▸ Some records

==*==

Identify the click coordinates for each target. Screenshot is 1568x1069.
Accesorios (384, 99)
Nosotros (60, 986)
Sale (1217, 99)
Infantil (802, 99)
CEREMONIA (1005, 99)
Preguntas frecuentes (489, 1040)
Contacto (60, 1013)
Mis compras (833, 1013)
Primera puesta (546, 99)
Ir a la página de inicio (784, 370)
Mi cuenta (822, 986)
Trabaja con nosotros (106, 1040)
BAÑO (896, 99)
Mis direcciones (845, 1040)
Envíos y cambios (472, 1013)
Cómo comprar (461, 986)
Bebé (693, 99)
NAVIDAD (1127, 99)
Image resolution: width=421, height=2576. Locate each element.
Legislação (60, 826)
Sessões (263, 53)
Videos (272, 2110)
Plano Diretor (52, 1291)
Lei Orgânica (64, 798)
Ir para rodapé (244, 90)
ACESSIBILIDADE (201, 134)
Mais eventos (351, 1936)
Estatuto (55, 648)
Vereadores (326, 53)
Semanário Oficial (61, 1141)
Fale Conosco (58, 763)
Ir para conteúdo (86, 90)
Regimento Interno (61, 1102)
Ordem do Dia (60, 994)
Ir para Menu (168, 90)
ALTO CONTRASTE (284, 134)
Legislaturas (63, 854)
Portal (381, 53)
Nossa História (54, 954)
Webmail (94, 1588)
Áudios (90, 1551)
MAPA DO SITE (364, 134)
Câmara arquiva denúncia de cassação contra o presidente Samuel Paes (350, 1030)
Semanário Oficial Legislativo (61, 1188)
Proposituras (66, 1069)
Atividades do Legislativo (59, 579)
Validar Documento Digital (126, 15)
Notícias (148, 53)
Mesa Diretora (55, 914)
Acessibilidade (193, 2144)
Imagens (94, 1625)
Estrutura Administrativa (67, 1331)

==*==

▸ Task prompt
Starting at the line that contains "Ir para rodapé (244, 90)" and ending at the line that contains "MAPA DO SITE (364, 134)", write out each of those records in full with its text unchanged. Offset every coordinate in the answers by adding 26 to it.

▸ Solution to this exercise
Ir para rodapé (270, 116)
ACESSIBILIDADE (227, 160)
Mais eventos (377, 1962)
Estatuto (81, 674)
Vereadores (352, 79)
Semanário Oficial (87, 1167)
Fale Conosco (84, 789)
Ir para conteúdo (112, 116)
Regimento Interno (87, 1128)
Ordem do Dia (86, 1020)
Ir para Menu (194, 116)
ALTO CONTRASTE (310, 160)
Legislaturas (89, 880)
Portal (407, 79)
Nossa História (80, 980)
Webmail (120, 1614)
Áudios (116, 1577)
MAPA DO SITE (390, 160)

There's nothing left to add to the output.